Rule 8: Test Tools With Real Model Calls
Unit-testing tool implementations isn't enough. You need to test whether the model actually uses the tool correctly. Schema correctness ≠ model compatibility.
def test_tool_usage(tool_def, test_scenarios):
"""Test if model calls the tool correctly across scenarios."""
for scenario in test_scenarios:
response = model.chat(
messages=[{"role": "user", "content": scenario["prompt"]}],
tools=[tool_def]
)
tool_call = response.tool_calls[0]
# Verify: did model call the right tool?
assert tool_call.name == scenario["expected_tool"], \
f"Expected {scenario['expected_tool']}, got {tool_call.name}"
# Verify: are parameters reasonable?
for param, validator in scenario["param_checks"].items():
assert validator(tool_call.arguments.get(param)), \
f"Parameter '{param}' validation failed"
"string" with no examples might receive Markdown when the tool expects plain text.

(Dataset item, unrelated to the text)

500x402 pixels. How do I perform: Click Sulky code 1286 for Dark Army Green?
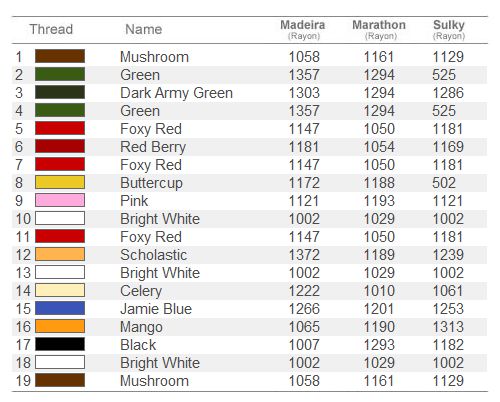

Always test with the actual model you'll use in production.Quick Reference Checklist
| Check | Rule |
|---|---|
| ☐ Description includes trigger condition? | Rule 1 |
| ☐ Every parameter has a description? | Rule 2 |
| ☐ One complete operation per tool? | Rule 3 |
| ☐ Return format is consistent and parseable? | Rule 4 |
| ☐ Errors include suggested recovery actions? | Rule 5 |
| ☐ Under 20 tools visible at once? | Rule 6 |
| ☐ Side-effect tools have idempotency keys? | Rule 7 |
| ☐ Tested with actual model calls? | Rule 8 |
Frequently Asked Questions
Q: How to write tool descriptions models actually understand?
A: Good descriptions need: ① trigger condition (when to use), ② behavior (what it does), ③ return value (output structure).
Q: How many tools can an Agent handle?
A: Beyond ~20 tools, accuracy drops measurably. Keep 5-8 core tools always visible, gate advanced tools by context.
Q: Why design tools for idempotency?
A: Agents retry a lot. Idempotency ensures that even when the Agent makes mistakes, no damage is done.
Q: How to test tool definitions?
A: Test with real model calls. Design multiple scenario prompts and verify tool selection and parameters. Make this part of CI.